Like the rest of society, the Boy Scouts have changed a great deal over the years. I got involved in scouting when my son wanted to join a couple of years ago. Religion has never been an issue. Yes, I am sure that there are still scoutmasters in the world who would make a stink about a kid if they found out he was an atheist, but I think you would have to work hard to actually find one. I tell my kid that being "reverent" means being respectful toward everyone's religious beliefs. If you can't manage that, in my opinion, you shouldn't be a boy scout or a scoutmaster.
As for sexuality, I'm pretty sure it's a "Don't ask. Don't tell." sort of policy. It's a relic of some bygone attitudes, I think. In the past, it wasn't unusual for kids to run around without clothes on at camps, and there was an idea of homosexuals getting worked into a frenzy in that situation. Now, there are usually enough mothers present in the campground that the kids will be keeping their clothes on all the time, anyway. More importantly, more people realize that it just isn't a really big problem. Gay people don't seem to react that way to the presence of naked members of the same sex. The regulations that are in place to protect kids against heterosexual pedophiles are more than enough to protect them from homosexual pedophiles as well. Most boy scout leadership is based on people who either currently have kids in scouts, or have had them in scouts in the past. In the past, that meant not many gay people participated. My guess is that as more gay people start traising children, and those children want to be boy scouts, those barriers will drop, but it will take some time.

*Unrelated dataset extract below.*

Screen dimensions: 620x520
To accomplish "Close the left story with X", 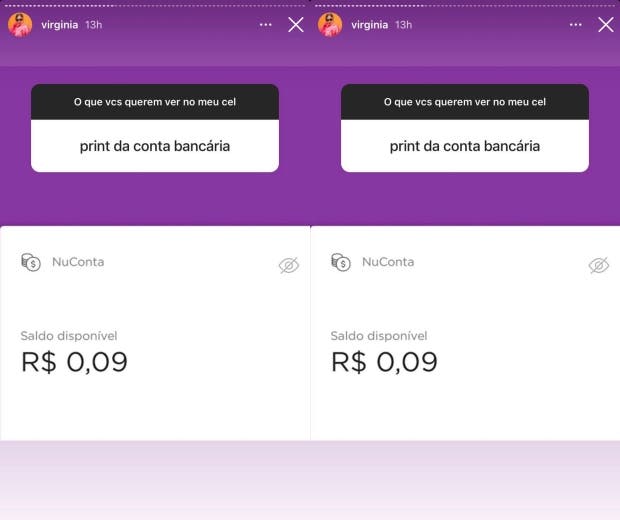I will coord(296,25).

Let's not throw the baby out with the bath, here. The Boy Scouts are an excellent, but not perfect, organization. In my experience, there is no barrier to participation based on either religion or sexual orientation, regardless of what the official rules say. (Granted, I haven't paid much attention to the sexual orientation difficulties, which I suspect are a bigger problem.) I suppose it's good to keep raising the issues, to keep pressure on that will eventually goad them into changes, but that takes time. In the meantime, there's no reason to keep your kid out of them based on those reasons, and there's no reason to try to force other kids out of the Scouts, either.